> [EXERCISE INSTRUCTIONS]
Collect all lines from the records below that include the word "agent".

(Saved data entries)
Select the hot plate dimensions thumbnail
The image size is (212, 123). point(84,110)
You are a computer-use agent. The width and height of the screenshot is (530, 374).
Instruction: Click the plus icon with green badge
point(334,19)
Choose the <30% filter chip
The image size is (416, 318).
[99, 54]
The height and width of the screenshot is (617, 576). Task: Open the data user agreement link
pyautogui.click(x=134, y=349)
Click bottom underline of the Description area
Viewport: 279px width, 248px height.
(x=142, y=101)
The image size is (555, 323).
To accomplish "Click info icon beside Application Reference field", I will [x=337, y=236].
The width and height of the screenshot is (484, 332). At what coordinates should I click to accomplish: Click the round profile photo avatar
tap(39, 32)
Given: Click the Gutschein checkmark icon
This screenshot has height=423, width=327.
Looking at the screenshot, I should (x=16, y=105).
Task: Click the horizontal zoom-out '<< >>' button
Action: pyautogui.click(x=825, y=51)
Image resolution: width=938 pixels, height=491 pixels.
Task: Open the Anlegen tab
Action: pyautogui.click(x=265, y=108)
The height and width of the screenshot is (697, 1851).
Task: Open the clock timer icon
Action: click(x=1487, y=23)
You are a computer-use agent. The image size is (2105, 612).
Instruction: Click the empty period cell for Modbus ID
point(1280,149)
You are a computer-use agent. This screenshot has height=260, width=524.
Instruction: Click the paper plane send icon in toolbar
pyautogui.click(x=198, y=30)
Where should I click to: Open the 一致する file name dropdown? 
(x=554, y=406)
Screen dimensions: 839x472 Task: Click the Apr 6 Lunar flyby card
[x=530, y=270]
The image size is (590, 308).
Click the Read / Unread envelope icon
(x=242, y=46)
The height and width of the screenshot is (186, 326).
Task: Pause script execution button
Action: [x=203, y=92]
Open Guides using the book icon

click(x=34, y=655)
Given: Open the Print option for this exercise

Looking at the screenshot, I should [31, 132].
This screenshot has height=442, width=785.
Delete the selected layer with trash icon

> [ANSWER TO THE EXERCISE]
You are a computer-use agent. The width and height of the screenshot is (530, 374).
You are a computer-use agent. The image size is (2105, 612).
You are a computer-use agent. This screenshot has height=260, width=524.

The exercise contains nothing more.